The origin of the ‘irrational’ information infrastructure is glossed over. I submit that a big part of the problem has been management afraid of technology and insisting on hiring specialists to allow them to continue operating with minimum perturbation of their own jobs. Rather than using technology to extend their own capabilities, they hire someone to  translate old ideas into the new reality. Workers who make the effort on their own to know what’s happening in the wider world are punished or marginalized. In the college libraries, websites sprang up because interested employees thought it would help their organizations. Each one had its own look, but because the information was entered by the people closest to its origin, the were accurate. One of the early moves in centralization was to kill off these examples of Zittrain’s generative internet and impose a top down approach which requires extensive communication off the net to get the sites to be accurate.

3. Revamp the financial model for the Harvard libraries.

What’s remarkable here is there is no mention of  “Every Tub on It’s Own Bottom” which is second only to “Eating Your Children” to endowment fundamentalists. Is somebody going to be able to get the Widener’s, the Langdell’s and the Baker’s to agree on this? [The word tub appears  once and subtub once, but the whole phrase not at all.]

4. Rationalize our system for acquiring, accessing, and developing materials for a “single university” collection.

Another expression of centralization which if implemented as in the past means ‘out with the old employees in with the new’.

5. Collaborate more ambitiously with peer libraries and other institutions.

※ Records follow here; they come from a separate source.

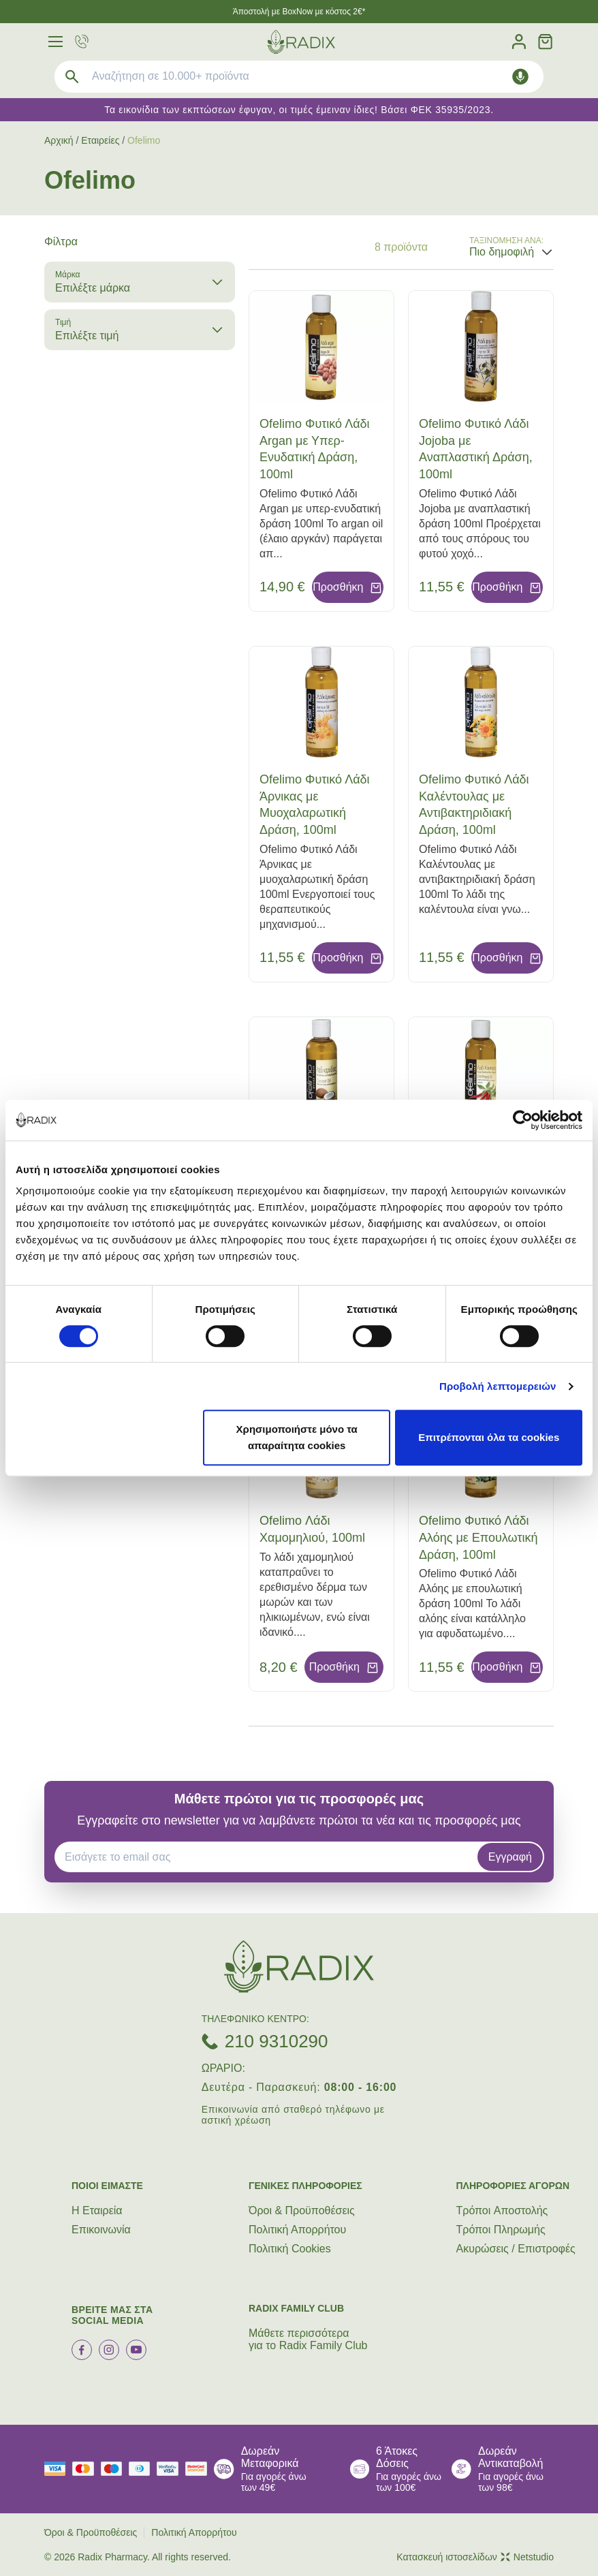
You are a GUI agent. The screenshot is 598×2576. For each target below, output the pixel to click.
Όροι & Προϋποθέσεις (302, 2210)
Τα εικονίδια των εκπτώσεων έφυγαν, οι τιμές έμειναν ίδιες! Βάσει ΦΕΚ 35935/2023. (299, 109)
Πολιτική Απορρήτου (297, 2229)
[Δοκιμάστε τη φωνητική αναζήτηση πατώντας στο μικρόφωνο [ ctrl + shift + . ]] (520, 77)
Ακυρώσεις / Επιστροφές (516, 2248)
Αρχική (59, 140)
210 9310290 (276, 2041)
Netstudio (527, 2556)
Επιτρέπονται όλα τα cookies (488, 1437)
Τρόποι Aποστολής (502, 2210)
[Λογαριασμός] (519, 42)
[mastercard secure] (199, 2469)
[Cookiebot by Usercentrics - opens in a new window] (522, 1120)
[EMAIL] (270, 1857)
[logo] (301, 42)
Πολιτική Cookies (290, 2248)
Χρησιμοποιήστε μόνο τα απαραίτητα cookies (297, 1437)
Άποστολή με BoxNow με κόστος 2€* (299, 11)
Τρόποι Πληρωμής (501, 2229)
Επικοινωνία (101, 2229)
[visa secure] (171, 2469)
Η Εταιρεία (97, 2210)
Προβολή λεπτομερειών (497, 1386)
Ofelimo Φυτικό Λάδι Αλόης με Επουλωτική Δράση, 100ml (478, 1538)
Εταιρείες (100, 140)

This recommendation has the potential to be good for a broad range of people including labor at Harvard and the other institutions. Whether good things find there way into reality depends on whether HUCTW can be vastly more effective than it has been in relating to labor at the other institutions. One question the Task Force report does not ask; Why does such cooperation not already exist? Have the libraries at other institutions been reluctant to work with the Harvard Libraries?

Among the principles to be kept in mind in implementing these recommendations, the Task Force has included:

 Strategic investments must be made in human capital to achieve these objectives and reforms.
On its face this sounds good, but based on past experience, I have to wonder if the reality will be a continuation of existing trends – ‘investing’ in new narrowly specialized employees instead of current employees who in many cases are more flexible and able to learn than the managers they work for. I don’t speak for the No Layoffs Campaign, but to me ‘No Layoffs’ doesn’t mean that people will be doing exactly the same thing three years from now as they are doing now.  Who wants to be bored like that? It means that learning will be a natural part of work rather than factory style acquisition of commodity training. The Libraries specifically and Harvard generally have to commit to it’s employees on all levels. The question of levels itself, I’ll discuss later.

1This phrase, in and of itself, presupposes an industrial model of information infrastructure which I have strong doubts about.